For conspicuous gallantry and intrepidity in action at the risk of his life above and beyond the call of duty. Sgt. Lynch (then Sp4c.) distinguished himself while serving as a radio telephone operator with Company D. While serving in the forward element on an operation near the village of My An, his unit became heavily engaged with a numerically superior enemy force. Quickly and accurately assessing the situation, Sgt. Lynch provided his commander with information which subsequently proved essential to the unit's successful actions. Observing 3 wounded comrades Lying exposed to enemy fire, Sgt. Lynch dashed across 50 meters of open ground through a withering hail of enemy fire to administer aid. Reconnoitering a nearby trench for a covered position to protect the wounded from intense hostile fire, he killed 2 enemy soldiers at point blank range. With the trench cleared, he unhesitatingly returned to the fire-swept area 3 times to carry the wounded men to safety.
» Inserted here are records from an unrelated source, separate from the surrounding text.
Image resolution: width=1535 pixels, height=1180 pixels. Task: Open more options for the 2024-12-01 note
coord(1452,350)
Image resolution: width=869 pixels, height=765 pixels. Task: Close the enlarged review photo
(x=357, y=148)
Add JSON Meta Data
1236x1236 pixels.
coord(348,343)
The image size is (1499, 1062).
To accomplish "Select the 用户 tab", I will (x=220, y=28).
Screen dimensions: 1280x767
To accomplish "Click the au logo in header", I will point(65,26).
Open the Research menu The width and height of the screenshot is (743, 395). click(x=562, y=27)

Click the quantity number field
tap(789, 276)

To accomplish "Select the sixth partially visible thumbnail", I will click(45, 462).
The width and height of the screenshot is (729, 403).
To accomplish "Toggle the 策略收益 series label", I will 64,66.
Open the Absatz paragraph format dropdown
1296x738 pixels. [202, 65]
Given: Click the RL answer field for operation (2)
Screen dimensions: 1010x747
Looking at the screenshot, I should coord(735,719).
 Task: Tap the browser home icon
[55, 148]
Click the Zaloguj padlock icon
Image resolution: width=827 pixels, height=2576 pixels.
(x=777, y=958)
When his company was forced to withdraw by the superior firepower of the enemy, Sgt. Lynch remained to aid his comrades at the risk of his life rather than abandon them. Alone, he defended his isolated position for 2 hours against the advancing enemy. Using only his rifle and a grenade, he stopped them just short of his trench, killing 5. Again, disregarding his safety in the face of withering hostile fire, he crossed 70 meters of exposed terrain 5 times to carry his wounded comrades to a more secure area. Once he had assured their comfort and safety, Sgt. Lynch located the counterattacking friendly company to assist in directing the attack and evacuating the 3 casualties. His gallantry at the risk of his life is in the highest traditions of the military service, Sgt. Lynch has reflected great credit on himself, the 12th Cavalry, and the U.S. Army.